## Problems and tasks
#1 Using the mailing-list exchange about perf and kernel updates, say whether each statement agrees with it: (a) the machine in the imagined support call has 37,376 processors; (b) multiplexing needs a kernel of at least 2.6.33; (c) the fix was marked for backport to the 2.6.32 kernel alone. Give yes or no for each, with the deciding words of the exchange quoted exactly.
#2 Extend the mailing-list exchange about perf and kernel updates past its final sentence.

From: Ingo Molnar on

* Vince Weaver <vweaver1(a)eecs.utk.edu> wrote:

> On Fri, 2 Jul 2010, Peter Zijlstra wrote:
>
> > On Fri, 2010-07-02 at 09:56 -0400, Vince Weaver wrote:
> > > You think I have root on this machine?
> >
> > Well yeah,.. I'd not want a dev job and not have full access to the
> > hardware. But then, maybe I'm picky.
>
> I can see how this support call would go now.
>
> Me: Hello, I need you to upgrade the kernel on the
> 2.332 petaflop machine with 37,376 processors
> so I can have the right branch counter on perf.
> Them: Umm... no.
> Me: Well then can I have root so I can patch
> the kernel on the fly?
> Them: <click>

No, the way it would go, for this particular bug you reported, is something
like:

Me: Hello, I need you to upgrade the kernel on the
2.332 petaflop machine with 37,376 processors
so I can have the right branch counter on perf.

Them: Please wait for the next security/stability update of
the 2.6.32 kernel.

Me: Thanks.

Because i marked this fix for a -stable backport so it will automatically
propagate into all currently maintained stable kernels.

> As a performance counter library developer, it is a bit frustrating having
> to keep a compatibility matrix in my head of all the perf events
> shortcomings. Especially since the users tend not to have admin access on
> their machines. Need to have at least 2.6.33 if you want multiplexing.

Admins of restrictive environments are very reluctant to update _any_ system
component, not just the kernel - and that includes instrumentation
tools/libraries.

## Dataset excerpt

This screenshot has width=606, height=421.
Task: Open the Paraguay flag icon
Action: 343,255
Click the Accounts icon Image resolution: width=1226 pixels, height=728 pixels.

## Final results
#1
(a) Yes: "2.332 petaflop machine with 37,376 processors"
(b) Yes: "Need to have at least 2.6.33 if you want multiplexing."
(c) No: "so it will automatically propagate into all currently maintained stable kernels"

#2
In fact often the kernel gets updated more frequently, because it's so
central.

The solution for that is to not use restrictive environments with obsolete
tools for bleeding-edge development - or to wait until the features you rely
on trickle down to that environment as well.

Also, our design targets far more developers than just those who are willing
to download the latest library and are willing to use LD_PRELOAD or other
tricks. In reality most developers will wait for updates if there's a bug in
the tool they are using.

You are a special case of a special case - _and_ you are limiting yourself by
being willing to update everything _but_ the kernel.

Anyway, our design results out of our first-hand experience of laggy updates
and limited capabilities of a user-centric performance-analysis library, and
we wrote perf events to address those problems.

Claiming that we need a user-space-centric approach for the special case where
you exclude the kernel from the components that may be updated in a system
doesnt look like a strong reason to change the design.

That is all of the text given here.